The 2018 Medicaid Systems Enterprise Conference (MESC) was held in Portland, Oregon this year and was my first time attending the event. For those unfamiliar, it is an annual conference that brings together thought leaders from the public and private sectors to share ideas and information related to Medicaid systems and initiatives.
There were thousands of attendees, hundreds of booths and vendors, and over sixty unique sessions and presentations. I attended many sessions and listened to leaders talk about Medicaid Information Technology Architecture (MITA), Certification, the opioid epidemic in the United States, Third Party Liability (TPL), and provider enrollment. In addition, I also observed vendors demonstrate different software and tools designed to help states. Throughout the various sessions, several common themes surfaced related to organizational change management, MITA and Certification, and Provider Enrollment.
States preparing to embark on modular certification should prioritize Organizational Change Management. When thinking about certifying a new system it’s natural for a state to think about establishing a plan to bring all the pieces together and develop the various deliverables required from CMS in the toolkit. These things are all important, of course, but it was interesting to hear about the necessity for a state to incorporate organizational change management into their strategy. This theme was highlighted by Minnesota, who is in the process of working to modernize all their legacy systems, while also managing day-to-day operations and mandated changes. The state recently completed a governance assessment and it is updating their governance structure based on the findings of the assessment.

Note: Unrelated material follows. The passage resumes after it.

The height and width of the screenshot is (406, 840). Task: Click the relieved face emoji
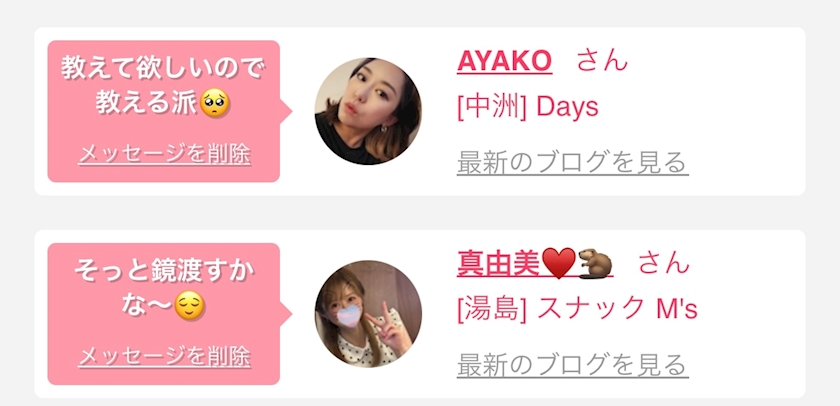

MITA and Certification continues to evolve. MITA is a constantly evolving tool that states should utilize when thinking about modular modernization strategies. The Member Management Checklist is expected to be updated this summer. Another upcoming change that may occur is seeing the different checklist tracks eliminated. Instead of allowing individual states to decide if they should utilize the MMIS or the MITA checklists, CMS is considering only using the MMIS checklists. This eliminates at least one major decision point for states as they prepare for certification.
Provider Enrollment solutions are being identified and implemented. Provider enrollment has been a hot topic in Indiana in recent years and based on several sessions I attended, it’s a problem that is being addressed across other states. The good news is there has been significant progress with improving provider enrollment processes as states continually move away from paper processes into the digital world. The State of Tennessee, for example, has improved their provider registration period from 30 to 45 days, down to 2 to 10 days, with a 100% paperless system.
Lastly, the most important theme and message that permeated throughout all presentations and sessions is the overall sense of urgency and importance of serving the Medicaid population by thinking strategically and innovatively, eliminating waste, fraud and abuse, and continually driving towards systems and policies that help influence positive healthcare outcomes for vulnerable populations. This is a brief summation of my experience as a first time MESC attendee. I plan on attending the 2019 MESC in Chicago next year and I am looking forward to hearing about the outcomes and stories of the initiatives I learned about in Portland.